Colgate’s Inaugural 48-Hour Film Challenge Creates Outlet for Budding Filmmakers

Six excited film teams left the Case-Geyer Library with information packets in hand on Friday, February 22, marking the beginning of the 48-Hour Film Challenge. The challenge was this: to create a five-minute film from scratch in under 48 hours. The teams, which were composed of anywhere from two to six members, brainstormed ideas, scripted their videos, shot them and edited them throughout the weekend. Colgate provided equipment as well as training in various video-editing programs, meaning that no prior experience was necessary to participate in the contest. Besides being a great opportunity to create something from nothing, there was an incentive to do well: the winning team would receive a prize as recognition for their hard work in the form of either a $300 camera or a $300 gift card to the Colgate Bookstore.

After the 48 hours had elapsed, the films were debuted on Sunday, February 24 at the Hamilton Movie Theater to a crowd of Colgate students and faculty. Although it was a complete coincidence that the film screening fell on the same night as the Academy Awards, it seemed fitting that these aspiring filmmakers be honored alongside the big-time directors and screenwriters of Hollywood.

The style of the films ranged from documentary to comedy to drama. One film took the form of a “Minorities Report” and examined the responses of several students who were considered minorities in race, religion or sexual orientation. The filmmakers asked probing questions like why the students chose Colgate and inquired as to whether or not the Colgate administration could improve its treatment and awareness of minorities on campus.

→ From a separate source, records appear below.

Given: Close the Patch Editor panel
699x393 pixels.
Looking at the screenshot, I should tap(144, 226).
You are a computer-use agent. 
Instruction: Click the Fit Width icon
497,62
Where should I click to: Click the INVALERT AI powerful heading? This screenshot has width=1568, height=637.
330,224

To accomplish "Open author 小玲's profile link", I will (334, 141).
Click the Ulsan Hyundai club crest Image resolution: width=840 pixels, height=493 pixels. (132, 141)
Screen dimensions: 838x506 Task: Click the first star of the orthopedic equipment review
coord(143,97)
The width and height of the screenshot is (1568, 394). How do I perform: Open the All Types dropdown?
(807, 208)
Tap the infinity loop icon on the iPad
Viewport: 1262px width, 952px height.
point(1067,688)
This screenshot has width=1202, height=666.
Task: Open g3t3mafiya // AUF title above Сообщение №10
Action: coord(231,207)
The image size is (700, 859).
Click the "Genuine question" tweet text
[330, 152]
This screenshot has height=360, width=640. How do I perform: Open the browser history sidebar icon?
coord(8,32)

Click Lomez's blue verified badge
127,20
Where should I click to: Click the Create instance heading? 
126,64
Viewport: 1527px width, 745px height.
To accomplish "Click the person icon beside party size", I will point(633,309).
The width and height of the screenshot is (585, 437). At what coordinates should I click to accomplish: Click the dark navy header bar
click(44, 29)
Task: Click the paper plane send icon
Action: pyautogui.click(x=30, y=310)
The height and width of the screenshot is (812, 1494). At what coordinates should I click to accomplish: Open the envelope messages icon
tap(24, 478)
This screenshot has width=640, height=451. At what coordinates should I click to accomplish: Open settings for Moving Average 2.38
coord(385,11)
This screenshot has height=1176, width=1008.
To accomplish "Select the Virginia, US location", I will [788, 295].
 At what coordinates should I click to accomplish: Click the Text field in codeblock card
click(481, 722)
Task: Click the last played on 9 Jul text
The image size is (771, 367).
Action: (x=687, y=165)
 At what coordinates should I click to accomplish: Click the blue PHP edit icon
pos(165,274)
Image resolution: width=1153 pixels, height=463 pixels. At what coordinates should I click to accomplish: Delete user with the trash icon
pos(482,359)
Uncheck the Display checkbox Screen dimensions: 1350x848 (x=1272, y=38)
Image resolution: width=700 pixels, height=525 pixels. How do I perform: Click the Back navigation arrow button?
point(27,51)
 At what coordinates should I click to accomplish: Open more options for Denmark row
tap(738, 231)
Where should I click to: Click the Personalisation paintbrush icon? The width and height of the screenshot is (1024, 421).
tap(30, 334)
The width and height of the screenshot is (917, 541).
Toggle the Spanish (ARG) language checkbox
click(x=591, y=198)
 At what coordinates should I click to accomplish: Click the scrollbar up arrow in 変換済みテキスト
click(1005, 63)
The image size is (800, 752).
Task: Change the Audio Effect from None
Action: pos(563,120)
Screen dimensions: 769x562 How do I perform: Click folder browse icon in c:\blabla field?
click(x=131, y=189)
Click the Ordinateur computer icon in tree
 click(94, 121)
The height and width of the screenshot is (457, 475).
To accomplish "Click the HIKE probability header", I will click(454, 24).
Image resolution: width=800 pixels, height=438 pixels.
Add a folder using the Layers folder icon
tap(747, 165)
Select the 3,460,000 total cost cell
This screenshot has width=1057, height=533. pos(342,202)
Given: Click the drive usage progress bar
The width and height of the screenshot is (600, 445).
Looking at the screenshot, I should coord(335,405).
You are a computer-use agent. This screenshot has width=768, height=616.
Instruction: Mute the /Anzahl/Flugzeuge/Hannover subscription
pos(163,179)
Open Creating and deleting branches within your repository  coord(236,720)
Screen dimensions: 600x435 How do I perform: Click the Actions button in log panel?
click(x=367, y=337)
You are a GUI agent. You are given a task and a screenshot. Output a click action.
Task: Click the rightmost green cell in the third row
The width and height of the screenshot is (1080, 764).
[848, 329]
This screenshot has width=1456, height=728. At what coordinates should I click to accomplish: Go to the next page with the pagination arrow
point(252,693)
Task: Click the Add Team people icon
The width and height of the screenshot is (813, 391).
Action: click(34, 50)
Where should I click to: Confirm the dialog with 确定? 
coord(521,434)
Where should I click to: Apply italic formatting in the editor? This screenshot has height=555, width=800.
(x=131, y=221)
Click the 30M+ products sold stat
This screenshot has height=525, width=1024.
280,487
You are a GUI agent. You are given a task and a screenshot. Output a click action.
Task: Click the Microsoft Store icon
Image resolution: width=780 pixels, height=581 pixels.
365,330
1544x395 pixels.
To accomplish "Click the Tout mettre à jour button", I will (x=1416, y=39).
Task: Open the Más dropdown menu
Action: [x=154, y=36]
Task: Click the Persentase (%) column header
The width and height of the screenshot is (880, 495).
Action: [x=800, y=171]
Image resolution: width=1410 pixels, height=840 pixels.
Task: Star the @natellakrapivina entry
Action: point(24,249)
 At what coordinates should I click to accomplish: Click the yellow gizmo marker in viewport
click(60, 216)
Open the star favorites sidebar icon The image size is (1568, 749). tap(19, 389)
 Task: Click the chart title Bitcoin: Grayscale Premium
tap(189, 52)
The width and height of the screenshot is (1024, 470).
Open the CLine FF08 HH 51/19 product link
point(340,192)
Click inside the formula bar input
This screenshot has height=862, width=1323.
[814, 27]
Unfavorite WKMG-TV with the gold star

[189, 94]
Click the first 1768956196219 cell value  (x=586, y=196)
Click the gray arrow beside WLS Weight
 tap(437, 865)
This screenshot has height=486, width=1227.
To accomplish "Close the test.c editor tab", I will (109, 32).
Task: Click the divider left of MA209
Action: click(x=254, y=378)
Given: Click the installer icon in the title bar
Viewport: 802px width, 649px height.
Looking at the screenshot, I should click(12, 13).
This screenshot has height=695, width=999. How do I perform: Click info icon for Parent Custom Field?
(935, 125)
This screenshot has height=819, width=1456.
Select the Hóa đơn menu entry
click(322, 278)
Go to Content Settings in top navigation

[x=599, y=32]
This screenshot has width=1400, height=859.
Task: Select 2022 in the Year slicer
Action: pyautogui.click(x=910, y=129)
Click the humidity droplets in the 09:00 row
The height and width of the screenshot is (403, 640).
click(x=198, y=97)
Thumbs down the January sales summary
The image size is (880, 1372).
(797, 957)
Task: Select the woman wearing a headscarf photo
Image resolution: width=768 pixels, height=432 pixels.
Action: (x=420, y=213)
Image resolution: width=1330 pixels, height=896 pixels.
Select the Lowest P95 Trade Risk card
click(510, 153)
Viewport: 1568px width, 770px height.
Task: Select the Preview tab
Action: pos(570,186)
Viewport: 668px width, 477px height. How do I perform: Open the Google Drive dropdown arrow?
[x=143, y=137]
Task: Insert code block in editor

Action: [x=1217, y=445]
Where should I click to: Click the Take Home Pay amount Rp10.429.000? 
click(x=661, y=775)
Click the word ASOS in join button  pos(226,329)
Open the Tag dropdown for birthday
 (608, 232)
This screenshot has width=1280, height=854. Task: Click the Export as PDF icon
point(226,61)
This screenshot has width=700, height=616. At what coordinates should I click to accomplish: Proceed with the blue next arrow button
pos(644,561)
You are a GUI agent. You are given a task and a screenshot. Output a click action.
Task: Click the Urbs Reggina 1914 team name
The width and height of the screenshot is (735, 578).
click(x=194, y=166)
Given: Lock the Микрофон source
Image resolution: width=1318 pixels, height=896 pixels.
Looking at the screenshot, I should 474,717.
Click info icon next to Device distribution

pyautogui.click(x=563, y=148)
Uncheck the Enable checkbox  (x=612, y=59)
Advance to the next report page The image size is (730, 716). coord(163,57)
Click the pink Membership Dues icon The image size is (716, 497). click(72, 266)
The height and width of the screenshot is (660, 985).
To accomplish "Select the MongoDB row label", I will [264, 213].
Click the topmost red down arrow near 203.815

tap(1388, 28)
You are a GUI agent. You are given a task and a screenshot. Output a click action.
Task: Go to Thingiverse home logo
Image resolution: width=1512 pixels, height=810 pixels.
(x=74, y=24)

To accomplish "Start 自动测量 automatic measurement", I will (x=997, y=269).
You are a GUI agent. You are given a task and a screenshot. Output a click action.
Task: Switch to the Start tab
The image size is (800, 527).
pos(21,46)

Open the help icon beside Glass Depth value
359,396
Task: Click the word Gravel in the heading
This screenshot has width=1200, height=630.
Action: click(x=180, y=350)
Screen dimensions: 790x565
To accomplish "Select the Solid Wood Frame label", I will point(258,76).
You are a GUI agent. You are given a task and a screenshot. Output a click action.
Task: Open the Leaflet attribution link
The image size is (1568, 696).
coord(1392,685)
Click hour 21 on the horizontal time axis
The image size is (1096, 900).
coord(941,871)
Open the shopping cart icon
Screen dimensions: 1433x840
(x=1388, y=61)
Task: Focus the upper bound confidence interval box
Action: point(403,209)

Another film, titled “Dispirit,” took the route of a serious dramatic monologue about the drug-like quality of happiness, depression and the proverbial “monsters” inside all of us. However, this austere and intense video was in sharp contrast to the humorous and whimsical one that preceded it, a film titled “The Bet” about a wager between two guys to see which one could score the girl and the antics of their pajama-wearing friend.

“Settlers” was by far the strangest and perhaps most thought-provoking of all the films. It chronicled a philosophical conversation between two friends regarding life and their places in the universe. The friends smoked cigarettes and walked in the snow while wondering how to define themselves in relation to the world around them.

Unfortunately, the film “In Bloom” was not submitted by the deadline and could not be considered for the prizes, but was still screened with the other entries. It was arguably the best edited of all the films, consisting of mostly back and white shots that depicted a detective attempting to solve a murder and get a known mobster thrown in jail.

The winning team was chosen by a panel of judges and their short, “Right Hand Romance,” was given the coveted honor of Best Feature. The film followed the main character’s attempts to win his love’s affection while being plagued by alien hand syndrome, a disease that quite literally gave his hand a mind of its own. Despite his hand making a pass at another guy and throwing tea in the face of the character’s crush, love conquered all in the end.

“It was awesome,” senior Melissa Foerster said when asked about what it was like to participate in the challenge. “It was really fun doing something different at Colgate that you don’t usually get the chance to do.”

The idea for the 48-Hour Film Challenge originated in the ITS department and this was the first time it took place in Colgate’s history. It was considered a complete success and its administrators are already looking for ways to improve the experience for next year. It appears that the challenge will become an annual occurrence and we may look forward to seeing more creative films from Colgate students in the future.